This guide explains the parallel chunking feature available in the rules compilers for improved performance when processing large filter lists.
When compiling filter lists with many sources or millions of rules, chunking addresses this by:
- Splitting sources into chunks - Distributes sources across multiple parallel workers
- Compiling chunks in parallel - Uses multiple CPU cores simultaneously
- Merging results - Combines chunk outputs with deduplication
| Scenario | Sources | Rules | Sequential Time | Chunked Time (4 cores) | Speedup |
|---|---|---|---|---|---|
| Small | 10 | ~50k | 15s | 12s | 1.25x |
| Medium | 50 | ~250k | 75s | 25s | 3x |
| Large | 200 | ~1M | 300s | 85s | 3.5x |
Times are approximate and depend on source download speed and hardware
| Compiler | Chunking Support | Status |
|---|---|---|
| TypeScript | Full | Production |
| .NET | Full | Production |
| Python | Full | Production |
| Rust | Full | Production |
{
"name": "My Filter List",
"sources": [...],
"chunking": {
"enabled": true,
"chunkSize": 100000,
"maxParallel": 4,
"strategy": "source"
}
}deno task compile -- --enable-chunking --chunk-size 100000 --max-parallel 4var options = new CompilerOptions
{
ConfigPath = "config.yaml",
Chunking = new ChunkingOptions
{
Enabled = true,
ChunkSize = 100_000,
MaxParallel = Environment.ProcessorCount,
Strategy = ChunkingStrategy.Source
}
};
var result = await compiler.CompileAsync(options);// For small lists (chunking disabled)
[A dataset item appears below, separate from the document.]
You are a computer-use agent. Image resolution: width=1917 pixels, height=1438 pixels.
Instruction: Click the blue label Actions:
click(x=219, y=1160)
var options = CompilerOptions.Default;
// For large lists (chunking enabled with optimal settings)
var options = CompilerOptions.ForLargeLists;services.AddRulesCompiler();
// The IChunkingService is automatically registered
var chunkingService = serviceProvider.GetRequiredService<IChunkingService>();from rules_compiler import RulesCompiler
from rules_compiler.chunking import ChunkingOptions, ChunkingStrategy
# Create chunking options
chunking_options = ChunkingOptions(
enabled=True,
chunk_size=100_000,
max_parallel=os.cpu_count() or 4,
strategy=ChunkingStrategy.SOURCE
)
# Use preset for large lists
chunking_options = ChunkingOptions.for_large_lists()
# Compile with chunking
compiler = RulesCompiler(chunking=chunking_options)
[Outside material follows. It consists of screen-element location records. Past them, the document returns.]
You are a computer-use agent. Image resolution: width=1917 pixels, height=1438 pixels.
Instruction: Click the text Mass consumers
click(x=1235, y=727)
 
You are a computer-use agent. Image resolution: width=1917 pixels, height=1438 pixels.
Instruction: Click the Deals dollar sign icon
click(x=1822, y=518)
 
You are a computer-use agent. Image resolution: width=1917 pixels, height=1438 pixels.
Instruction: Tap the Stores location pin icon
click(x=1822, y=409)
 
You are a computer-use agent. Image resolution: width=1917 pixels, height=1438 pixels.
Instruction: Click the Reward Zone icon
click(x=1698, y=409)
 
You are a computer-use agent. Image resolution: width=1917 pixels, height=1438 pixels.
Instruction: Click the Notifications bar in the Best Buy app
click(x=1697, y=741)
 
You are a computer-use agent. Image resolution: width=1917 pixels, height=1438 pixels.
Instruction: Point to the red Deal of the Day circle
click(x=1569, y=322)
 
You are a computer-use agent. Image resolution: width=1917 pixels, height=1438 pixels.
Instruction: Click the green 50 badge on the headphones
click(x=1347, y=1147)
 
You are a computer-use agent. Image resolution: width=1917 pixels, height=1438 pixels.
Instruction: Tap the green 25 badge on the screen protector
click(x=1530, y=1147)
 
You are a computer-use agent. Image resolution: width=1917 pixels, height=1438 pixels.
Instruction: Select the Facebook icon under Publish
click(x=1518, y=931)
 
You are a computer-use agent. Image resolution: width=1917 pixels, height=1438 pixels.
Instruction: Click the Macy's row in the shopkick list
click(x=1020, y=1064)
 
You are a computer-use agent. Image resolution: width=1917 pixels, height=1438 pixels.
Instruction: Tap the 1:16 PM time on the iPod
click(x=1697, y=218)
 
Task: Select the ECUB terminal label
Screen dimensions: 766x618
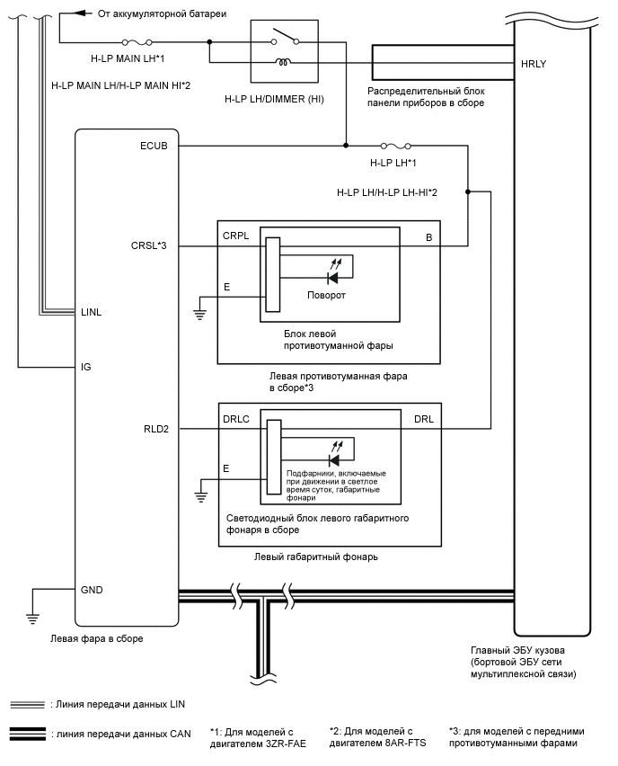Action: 154,145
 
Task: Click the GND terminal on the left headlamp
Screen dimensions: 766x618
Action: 92,590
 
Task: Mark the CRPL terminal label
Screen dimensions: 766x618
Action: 235,235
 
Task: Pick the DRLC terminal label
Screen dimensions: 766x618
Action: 236,419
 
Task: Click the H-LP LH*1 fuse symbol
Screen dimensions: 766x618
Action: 396,146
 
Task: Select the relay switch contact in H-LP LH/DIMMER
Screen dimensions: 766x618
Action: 285,38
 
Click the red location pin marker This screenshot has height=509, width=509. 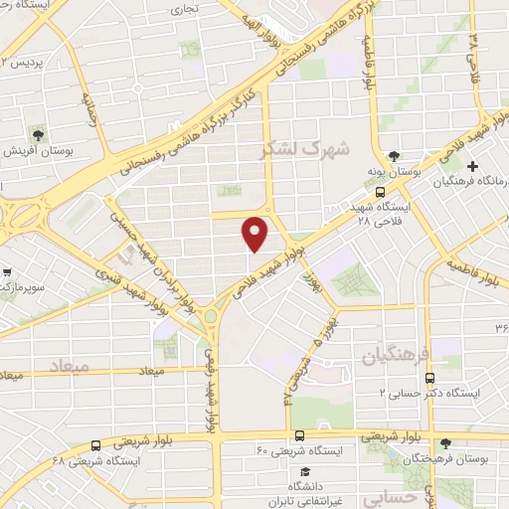(256, 234)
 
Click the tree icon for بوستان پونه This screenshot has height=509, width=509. (395, 156)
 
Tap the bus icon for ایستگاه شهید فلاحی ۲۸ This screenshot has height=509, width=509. (380, 190)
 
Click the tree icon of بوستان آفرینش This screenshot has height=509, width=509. (38, 133)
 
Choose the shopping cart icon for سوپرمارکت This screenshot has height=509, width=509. (6, 270)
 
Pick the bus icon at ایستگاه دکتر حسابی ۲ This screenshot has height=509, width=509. (429, 378)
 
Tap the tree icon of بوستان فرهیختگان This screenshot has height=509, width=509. (445, 443)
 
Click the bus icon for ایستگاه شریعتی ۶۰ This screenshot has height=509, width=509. (299, 434)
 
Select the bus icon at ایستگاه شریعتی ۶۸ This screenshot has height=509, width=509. (95, 445)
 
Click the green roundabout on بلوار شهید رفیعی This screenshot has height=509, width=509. (212, 318)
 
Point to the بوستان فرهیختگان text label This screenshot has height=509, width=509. (468, 460)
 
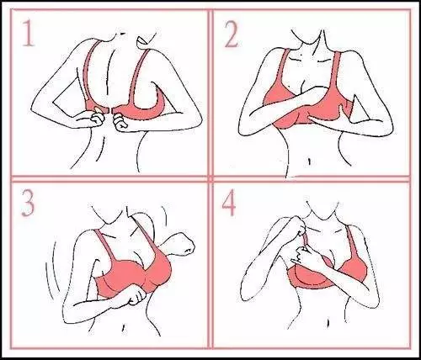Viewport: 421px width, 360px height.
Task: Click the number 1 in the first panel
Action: click(x=29, y=33)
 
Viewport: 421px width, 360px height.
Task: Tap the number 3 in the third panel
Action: click(x=28, y=204)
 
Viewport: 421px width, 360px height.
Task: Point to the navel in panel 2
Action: click(x=309, y=161)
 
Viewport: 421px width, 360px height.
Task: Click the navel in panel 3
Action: click(x=123, y=328)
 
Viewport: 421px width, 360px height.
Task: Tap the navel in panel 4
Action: click(x=327, y=320)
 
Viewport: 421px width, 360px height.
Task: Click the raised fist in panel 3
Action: click(x=184, y=244)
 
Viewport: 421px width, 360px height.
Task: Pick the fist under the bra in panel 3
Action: click(x=137, y=297)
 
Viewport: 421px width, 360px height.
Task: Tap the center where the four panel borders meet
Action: click(x=210, y=178)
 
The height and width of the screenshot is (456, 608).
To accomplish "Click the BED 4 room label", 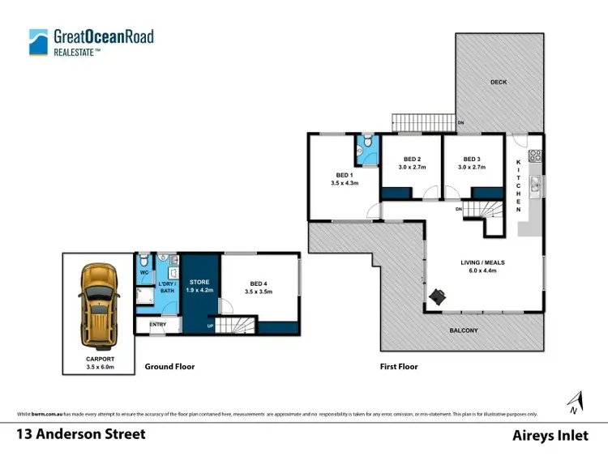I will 259,286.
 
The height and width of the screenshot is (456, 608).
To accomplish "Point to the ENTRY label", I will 157,325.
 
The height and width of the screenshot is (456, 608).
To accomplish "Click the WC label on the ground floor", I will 144,272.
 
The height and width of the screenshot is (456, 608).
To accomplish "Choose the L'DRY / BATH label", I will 166,286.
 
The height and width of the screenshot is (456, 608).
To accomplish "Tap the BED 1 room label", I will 345,179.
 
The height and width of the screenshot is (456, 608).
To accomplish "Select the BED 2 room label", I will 412,163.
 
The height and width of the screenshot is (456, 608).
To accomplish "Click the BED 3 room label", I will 472,163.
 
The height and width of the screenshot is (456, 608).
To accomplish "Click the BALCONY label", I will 465,330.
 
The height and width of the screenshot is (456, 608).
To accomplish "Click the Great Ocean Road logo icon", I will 38,41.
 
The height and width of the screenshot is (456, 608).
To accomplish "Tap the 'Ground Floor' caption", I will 169,366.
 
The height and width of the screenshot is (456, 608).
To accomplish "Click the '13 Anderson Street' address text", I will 81,434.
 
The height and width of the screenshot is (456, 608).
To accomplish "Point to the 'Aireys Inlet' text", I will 550,435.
result = await compiler.compile_async("config.yaml")rules-compiler -c config.yaml --chunking --max-parallel 4use rules_compiler::{
ChunkingOptions, ChunkingStrategy, CompilerConfig,
should_enable_chunking, split_into_chunks, compile_chunks_async, merge_chunks
};
// Create chunking options
let options = ChunkingOptions::new()
.with_enabled(true)
.with_chunk_size(100_000)
.with_max_parallel(8)
.with_strategy(ChunkingStrategy::Source);
// Use preset for large lists
let options = ChunkingOptions::for_large_lists();
// Split, compile, and merge
if should_enable_chunking(&config, Some(&options)) {
let chunks = split_into_chunks(&config, &options);
let result = compile_chunks_async(chunks, &options, false).await?;
println!("Speedup: {:.2}x", result.estimated_speedup());
}rules-compiler -c config.yaml --chunking --max-parallel 4| Option | Type | Default | Description |
|---|---|---|---|
enabled |
boolean | false |
Enable parallel chunking |
chunkSize |
number | 100000 |
Maximum estimated rules per chunk |
maxParallel |
number | CPU cores | Maximum parallel workers |
strategy |
string | "source" |
Chunking strategy |
| Strategy | Description | Best For |
|---|---|---|
source |
Distributes sources evenly across chunks | Most use cases |
line-count |
Balances by estimated line count | (Planned) |
-
Calculate chunks: Sources are distributed evenly
Total sources: 20 Max parallel: 4 → 4 chunks with 5 sources each -
Batch processing: Chunks run in parallel batches
Batch 1: Chunks 1-4 (parallel) Batch 2: Chunks 5-8 (parallel) [if needed] -
Merge results: All outputs combined with deduplication
Chunk 1: 25,000 rules Chunk 2: 30,000 rules Chunk 3: 28,000 rules Chunk 4: 27,000 rules ───────────────────── Total: 110,000 rules After dedup: 95,000 rules (removed 15,000 duplicates)
When enabled is not explicitly set:
- Multiple sources + Source strategy → Chunking enabled automatically
- Single source → Chunking disabled (no benefit)
The merge process:
- Flattens all chunk outputs into a single list
- Deduplicates actual filter rules while preserving order
- Preserves comments (
!and#prefixed lines) - Preserves empty lines for readability
- Reports duplicate count in logs
[INFO] Merging 4 chunks...
[DEBUG] Total rules before deduplication: 110000
[INFO] Merged to 95000 rules (removed 15000 duplicates)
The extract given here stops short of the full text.